◆ **What to produce**
Could the entries below be reproduced exactly, with the images removed?

*** Available data

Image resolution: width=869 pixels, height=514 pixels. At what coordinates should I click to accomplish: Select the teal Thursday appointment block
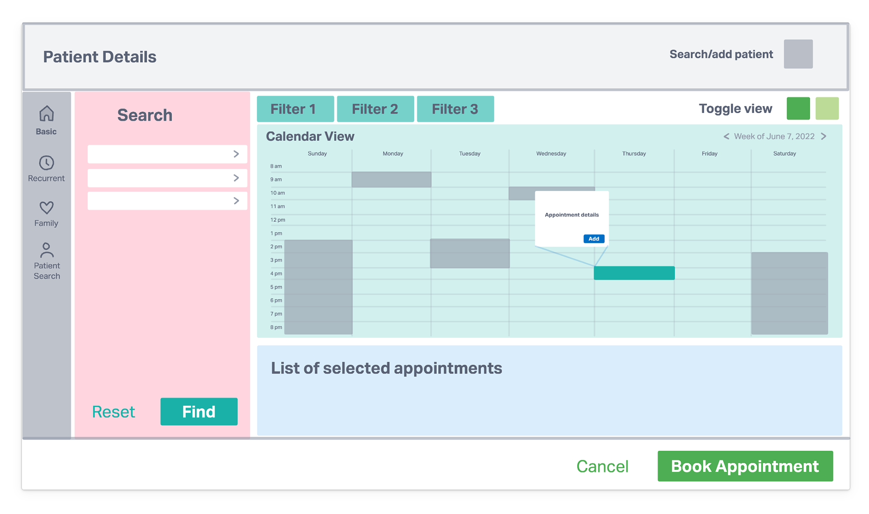634,273
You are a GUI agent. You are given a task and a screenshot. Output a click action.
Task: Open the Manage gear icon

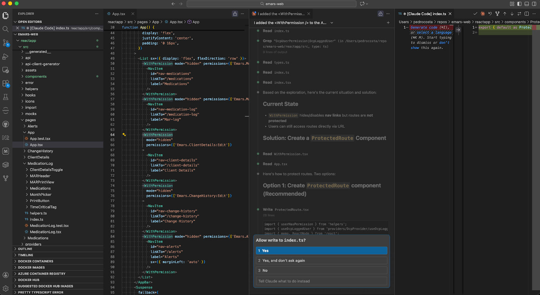[x=5, y=288]
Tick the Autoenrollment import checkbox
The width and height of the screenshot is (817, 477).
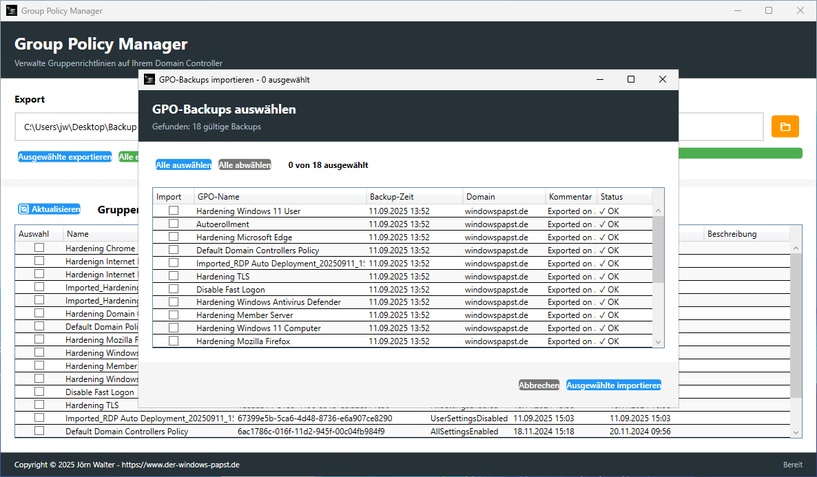pos(174,224)
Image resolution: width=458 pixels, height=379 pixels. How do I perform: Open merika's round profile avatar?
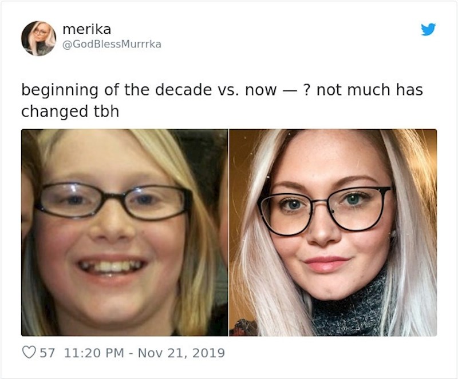38,38
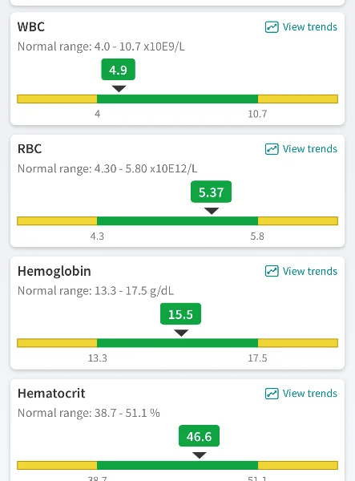Select the WBC result heading
The image size is (355, 481).
coord(31,27)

******

◆ **Result for this task**
Image resolution: width=869 pixels, height=514 pixels. At what coordinates should I click to accomplish: Select the teal Thursday appointment block
634,273
You are a GUI agent. You are given a task and a screenshot. Output a click action.
Task: Open the Manage gear icon

[x=5, y=288]
Tick the Autoenrollment import checkbox
The width and height of the screenshot is (817, 477).
pos(174,224)
Image resolution: width=458 pixels, height=379 pixels. How do I perform: Open merika's round profile avatar?
38,38
Select the WBC result heading
The image size is (355, 481).
coord(31,27)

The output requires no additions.